─── EXCERPT TO READ

Dancer, Remanos de Nacho Dury - at Westin Palace Madrid

Back in Madrid, alive with happiness at the European Cup win.  Despite the anti-banking and anti-construction feeling, today, at least, everyone is happy.  There are lots of smiles.  Interestingly, a local Madrid hotel company called Room Mate Hotels is looking for a good face to represent its latest hotel.

For some reason one-time Olympic horseman Kike Sarasola, who runs Room Mate Hotels, is holding a Facebook beauty contest looking for a man (sic) whose name will be given to his latest Barcelona hotel.

The gal says disgraceful, and turns her eye to more beautiful things – like the art display in the historic bar of the Westin Palace. The art-like photos, by Remanos de Nacho Dury all show dancers from Ballet Nacional de España and not surprisingly many have sold, at a thousand euros and up.

──────
─── DATASET EXTRACT

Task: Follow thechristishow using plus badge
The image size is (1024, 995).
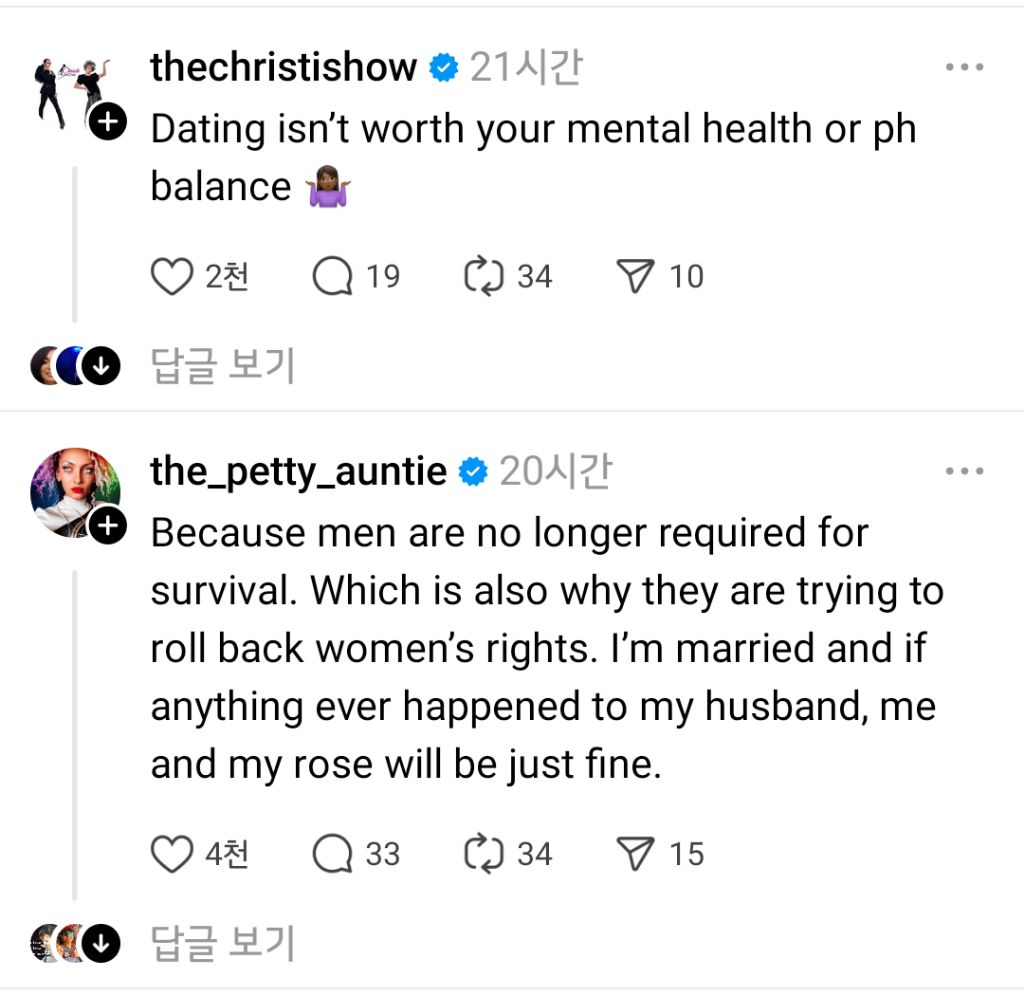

──────

• [TASK SET]:
(1) Why, according to the text about Madrid and the Westin Palace, is everyone in the city happy today? Answer in one to three sentences.
(2) Write the next few sentences of the text about Madrid and the art display at the Westin Palace, picking up after its final sentence.

• [TASK ANSWERS]:
(1) Madrid is alive with happiness because of the European Cup win. That mood holds today despite the anti-banking and anti-construction feeling in the city.

(2)
The Jane Fonda of Spain, Alicia Romay, left

Choose a face of modern Spain and you could well choose Alicia Romay.  She is the Jane Fonda of the nation, with over 70,000 hits a month for her keep-fit, keep-well HOLA! blog, sponsored by Reebok.  She is also one clever lady.

Her husband, Marc Lannoy, boss of the Westin Palace, is also one clever man. Back in the bar, all buttoned leather and orchids, he has an Enotec wine-by-the-glass machine, four reds and four whites changing monthly.  This is curated by Spain’s most important online winehouse, Todovino, which also has a direct-sale boutique in the hotel’s lobby, near the Loewe store.

Todovino, by the way, also manages Iberia’s outstanding Business Plus wine programme, which extends to the Dali Bar in the club lounge at Madrid’s Barajas airport – the airline’s wines are chosen and expertly described by Custodio Zamarra, Sommelier of Zalacaín Restaurant.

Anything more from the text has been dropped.